Arz’ı tefekküre devam edelim ve yeryüzü olan arzı değil de beden olan arzı ele alalım. Anne karnındaki bir insan bedenini düşünün, annesi beslenirken onu da büyütür değil mi? Daha doğrusu anne beslenmese bile yavru anneden alır, onu tüketir ve kendisi büyür. Bir örnek olsun diye söyleyelim, mesela o yavrunun kemiklerinde kalsiyum vardır ve o kalsiyumlar bu yavrunun kemikleri için üretilmediler. O kalsiyumlar o yavrunun kemiğine gelmeden bin yıl önce de vardı, nerede ne işe yarıyordu kim bilir? Arz’ın yani yeryüzünün aynı maddesi o kalsiyumlar şimdi o yavrunun bedeninde yer alıyorlar. Ama aynı madde. Çocuğun vücudunun meydana gelmesinde kullanılan tüm malzemeler, tüm maddeler aslında “Arz’dan alınıp Suret’e çevrilen” maddelerdir, değil mi? Dolayısıyla bir insanın bedenine arz dediğiniz zaman da hata yapmazsınız, tamamı arz zaten. Dünyada arz olmayan bir şey yok ki! Mesela, otomobiliniz; o arz değil mi? Onu oluşturan tüm malzemeler topraktan alınıp, arıtılıp, şekillendirilip, suretlendirilmiş şeyler değil mi? Ağaçlara bakın, tamamı topraktan aldıkları maddeleri suretlendirmiş değiller mi? Bir buğday tanesi düşünün. Onu toprağa emanet ettiğinizde bir başak olup da birçok buğday verdiğinde malzemelerini topraktan alıp da suretlendirmedi mi? Hatta o malzemeler eksik olursa surette bitkide, yetişmesinde, yapısında bozukluklar oluyor. Toprağı gübreliyorlar, madde veriyorlar, destekler, takviyeler veriliyor. Dünyadaki her şeye bu gözle baktığınızda toprakta bir birlik oluşur değil mi? Yalnızca toprağa baksanız toprak açısından bir Toprak Tevhidi görebilirsiniz. Tevhid çalışması için ne kadar güzel bir örnek, değil mi? Vahid çalışması için ne kadar güzel bir örnek değil mi? Çok somut, gözünüzün önünde cereyan ediyor. Anlatılan somut bir şey… Her şeyin kaynaklandığı, suretlenmek için yararlandığı yer topraktır. Sonra karıştığı yer? Sonra karıştığı yer yine topraktır. Her şeye bu bilimsel gerçekle yaklaşanın “ne yana baksam toprağı görüyorum” demesi yanlış mıdır? Aynı toprak farklı çokluklara bürünüyor, bir sürü varlığa dönüşüyor. Arz’ı böyle Arz Tevhidi’yle düşünüp antrenman yapmak idrakımızı olumlu etkiler inşaAllah.
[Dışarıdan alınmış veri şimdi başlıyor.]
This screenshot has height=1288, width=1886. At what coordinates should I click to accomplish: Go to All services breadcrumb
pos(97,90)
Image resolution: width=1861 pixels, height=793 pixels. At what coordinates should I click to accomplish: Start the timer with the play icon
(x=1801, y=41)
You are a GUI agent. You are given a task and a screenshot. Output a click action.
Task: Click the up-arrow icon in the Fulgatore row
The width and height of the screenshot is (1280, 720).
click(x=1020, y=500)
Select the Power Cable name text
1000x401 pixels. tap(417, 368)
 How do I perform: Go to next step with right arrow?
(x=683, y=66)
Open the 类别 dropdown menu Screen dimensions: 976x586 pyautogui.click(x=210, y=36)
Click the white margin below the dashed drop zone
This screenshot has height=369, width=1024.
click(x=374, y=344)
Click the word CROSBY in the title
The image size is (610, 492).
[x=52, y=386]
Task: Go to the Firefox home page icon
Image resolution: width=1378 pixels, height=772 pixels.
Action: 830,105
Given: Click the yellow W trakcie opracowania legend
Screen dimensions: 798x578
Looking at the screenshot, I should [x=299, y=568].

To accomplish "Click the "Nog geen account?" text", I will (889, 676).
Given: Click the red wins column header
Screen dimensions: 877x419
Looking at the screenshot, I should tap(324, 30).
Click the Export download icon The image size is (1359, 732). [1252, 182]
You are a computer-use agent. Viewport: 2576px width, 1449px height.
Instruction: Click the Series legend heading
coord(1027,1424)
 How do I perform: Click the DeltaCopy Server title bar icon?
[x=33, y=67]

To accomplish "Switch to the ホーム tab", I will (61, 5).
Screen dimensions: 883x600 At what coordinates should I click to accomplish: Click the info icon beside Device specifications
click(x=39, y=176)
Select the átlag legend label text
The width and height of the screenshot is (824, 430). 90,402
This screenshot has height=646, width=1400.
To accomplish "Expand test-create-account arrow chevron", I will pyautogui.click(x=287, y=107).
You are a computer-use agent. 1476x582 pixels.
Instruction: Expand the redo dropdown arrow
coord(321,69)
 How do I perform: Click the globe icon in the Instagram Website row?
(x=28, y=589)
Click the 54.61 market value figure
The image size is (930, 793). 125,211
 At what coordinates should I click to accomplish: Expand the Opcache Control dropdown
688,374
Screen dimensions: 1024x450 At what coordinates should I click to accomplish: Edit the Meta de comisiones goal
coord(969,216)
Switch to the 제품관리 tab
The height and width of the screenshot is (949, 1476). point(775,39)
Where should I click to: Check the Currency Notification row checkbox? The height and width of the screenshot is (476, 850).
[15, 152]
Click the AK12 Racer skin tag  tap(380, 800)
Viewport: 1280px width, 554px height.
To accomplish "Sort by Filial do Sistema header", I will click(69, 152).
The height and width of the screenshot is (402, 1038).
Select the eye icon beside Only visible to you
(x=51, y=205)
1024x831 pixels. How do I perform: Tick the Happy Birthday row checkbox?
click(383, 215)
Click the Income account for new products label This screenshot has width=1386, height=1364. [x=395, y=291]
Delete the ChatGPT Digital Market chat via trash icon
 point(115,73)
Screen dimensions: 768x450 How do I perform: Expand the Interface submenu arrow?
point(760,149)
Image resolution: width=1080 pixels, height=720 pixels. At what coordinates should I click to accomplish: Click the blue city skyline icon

SİZDE BİR ARZ VAR, YANİ ARZ’A AİT ŞEYLERLE ARZ’INIZ VAR. SİZDE SEMA DA VAR
Peki, bu arzda “halife” nasıl oluşuyor, ona da bakalım. Çünkü ilmî suret arzın malzemeleriyle dünyada suretlenecek ve Arz’da Halife oluşacaktır. Çok açık: Halife özelliklerine sahip bir ilmî suretin arzda suretlendiği hal ayetlerde geçen “arzda halife”dir. Sizde bir Arz var, yani Arz’a ait şeylerle Arz’ınız var. Sizde Sema da var. Sema’yı görüp bilmeyince Sema’dan olan semaları ve sizdeki semaları bilmiyorsunuz, sizdeki semaları fark edemiyorsunuz. Arz’dan olan suretlenmiş bir arzınız olduğu gibi Sema’dan olan semanız da var, Semalardan olan bir sema varlığınız var… Konumuz Arz olduğundan Sema kısmını ileride paylaşırız inşaAllah.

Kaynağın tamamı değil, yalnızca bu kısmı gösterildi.